Warning: Never use ARG or ENV for secrets. Both are visible in docker history. Use BuildKit's --mount=type=secret instead.

9. ENTRYPOINT vs CMD

Understanding the interaction between ENTRYPOINT and CMD is essential for predictable container behavior:

# CMD alone: Easy to override, used for the default command
CMD ["node", "server.js"]
# docker run myapp               -> node server.js
# docker run myapp node test.js  -> node test.js (CMD replaced)

# ENTRYPOINT alone: Hard to override, defines the container's purpose
ENTRYPOINT ["node", "server.js"]
# docker run myapp               -> node server.js
# docker run myapp --port 3000   -> node server.js --port 3000 (appended!)

# ENTRYPOINT + CMD: Best pattern for production
ENTRYPOINT ["node"]
CMD ["server.js"]
# docker run myapp               -> node server.js
# docker run myapp test.js       -> node test.js (CMD replaced)

# Shell form vs exec form
# Always use exec form (JSON array) in production:
CMD ["node", "server.js"]       # Exec form: node is PID 1
CMD node server.js              # Shell form: /bin/sh -c "node server.js"
                                 # sh is PID 1, node won't receive signals!

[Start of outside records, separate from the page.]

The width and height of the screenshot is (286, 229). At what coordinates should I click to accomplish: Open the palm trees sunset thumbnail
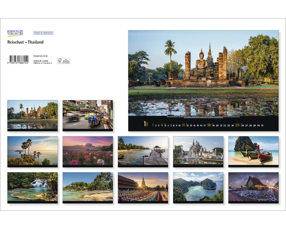click(x=32, y=151)
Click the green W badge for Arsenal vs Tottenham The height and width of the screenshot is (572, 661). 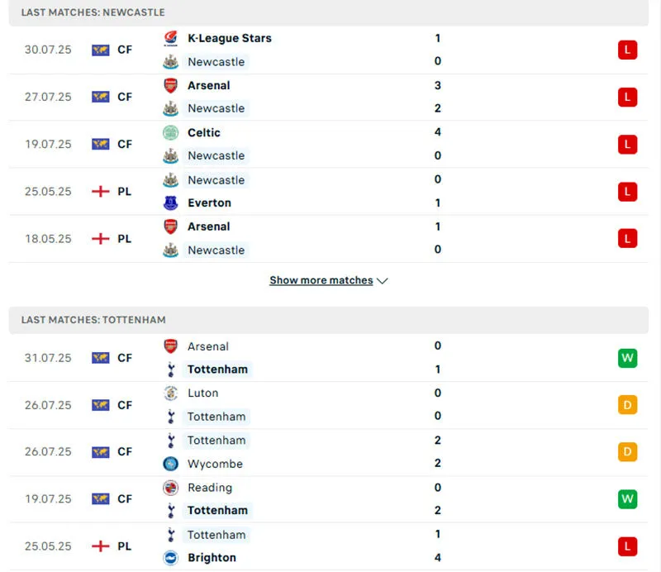(627, 358)
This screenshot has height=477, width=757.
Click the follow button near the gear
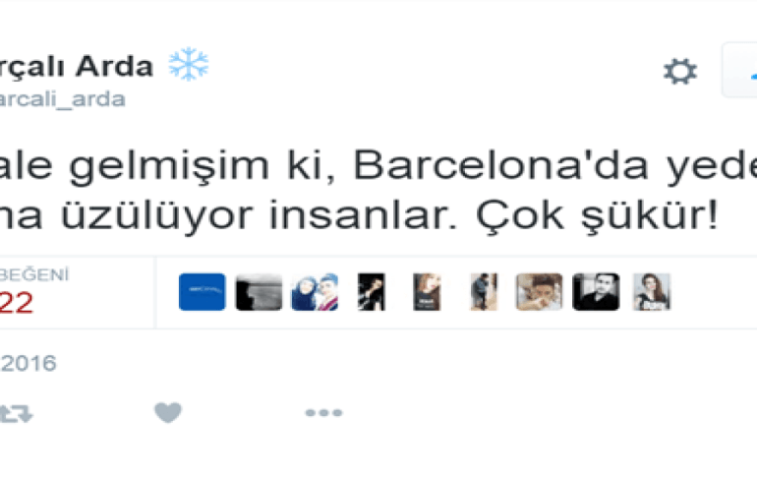(739, 70)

10. Signal Handling and Graceful Shutdown

When Docker stops a container, it sends SIGTERM to PID 1. If PID 1 does not handle SIGTERM, Docker waits the stop timeout (default 10s) then sends SIGKILL:

# Problem: Shell form CMD means sh is PID 1, not your app
CMD node server.js
# sh doesn't forward SIGTERM to node
# Container always takes 10s to stop (waits for SIGKILL)

# Solution 1: Use exec form
CMD ["node", "server.js"]
# node is PID 1 and receives SIGTERM directly

# Solution 2: Use tini for proper init
RUN apk add --no-cache tini
ENTRYPOINT ["tini", "--"]
CMD ["node", "server.js"]

# Solution 3: Use Docker's built-in init
# docker run --init myapp

# Your application should handle SIGTERM:
# Node.js example:
# process.on('SIGTERM', () => {
#   console.log('Received SIGTERM, shutting down gracefully');
#   server.close(() => process.exit(0));
# });

11. Minimize RUN Layers

Each RUN instruction creates a new layer. Combine related operations and clean up in the same layer:

# Bad: Multiple layers, cache files persist in earlier layers
RUN apt-get update
RUN apt-get install -y curl git
RUN apt-get clean

# Good: Single layer, cleanup in the same layer
RUN apt-get update && \
    apt-get install -y --no-install-recommends \
      curl \
      git \
    && rm -rf /var/lib/apt/lists/*

# With BuildKit heredoc (cleaner):
RUN <<EOF
apt-get update
apt-get install -y --no-install-recommends curl git
rm -rf /var/lib/apt/lists/*
EOF

12. Security Scanning

Scan your images for known vulnerabilities before deploying to production:

# Scan with Trivy
trivy image myapp:latest

# Scan with Docker Scout
docker scout cves myapp:latest

# Scan with Grype
grype myapp:latest

# Integrate into Dockerfile (fail build on critical vulnerabilities)
FROM aquasec/trivy:latest AS scanner
COPY --from=builder /app /scan/app
RUN trivy filesystem --exit-code 1 --severity CRITICAL /scan/

# In CI/CD pipeline
docker build -t myapp:latest .
trivy image --exit-code 1 --severity CRITICAL,HIGH myapp:latest

Tip: Use platforms like usulnet that integrate security scanning into your Docker workflow. Automated scanning on every image push ensures vulnerabilities are caught before they reach production.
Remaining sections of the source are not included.